After I moved back to Australia, I worked with Engineers
Without Borders in Melbourne, and started reviewing comedy
shows. I also went to storytelling gigs and did spots, and after
two years I was ready to tell a joke. The first couple of times
I tried to do comedy, I couldn’t even get on stage – I walked
past the venue. I managed to get two minutes out the
second time.
Eventually, I wanted to see if I had what it takes to write
a whole hour of comedy. A friend suggested the title
Parasites Lost, and as soon as he said it, I knew the show
I could write. I could talk about the parasites I’d contracted;
how those parasites work; fun facts about parasites; and my
adventures and misadventures along the way in dealing with
them. I wrote it in 2016, and trialled it on an audience at the
Melbourne Fringe. It was terrifying, very much like parasites –
I guess that’s the attraction for me, and what draws me back.
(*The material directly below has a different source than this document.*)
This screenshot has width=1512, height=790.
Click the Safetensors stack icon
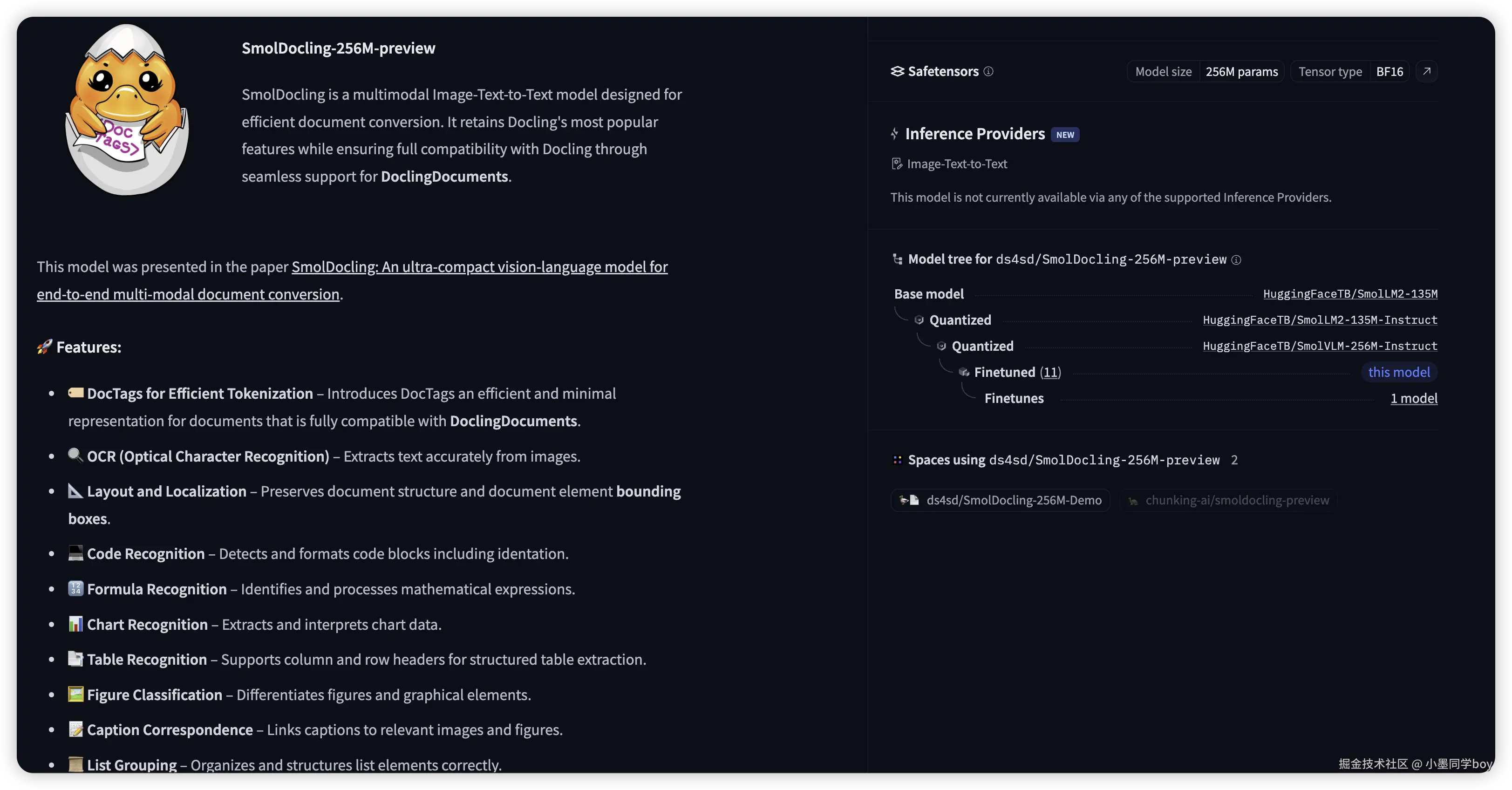(897, 71)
After Melbourne, I did the Adelaide Fringe and then Melbourne
Comedy Festival – it sold out there, which I didn’t expect. But
it ticks the box of morbid fascination, and talking about poo is
usually funny. It’s an enormous act of faith in an audience that
when you share some of the uglier bits of yourself with them,
they’ll act with kindness and laugh rather than judging you.
So far it’s worked out.
One thing I’ve learnt through parasites is that we’re not the
independent organisms we think we are – we’re part of a much
broader ecosystem. We think we’re in charge of our bodies,
but so frequently aren’t. Sometimes it feels like we’re just
going along for the ride in these flesh vehicles of ours.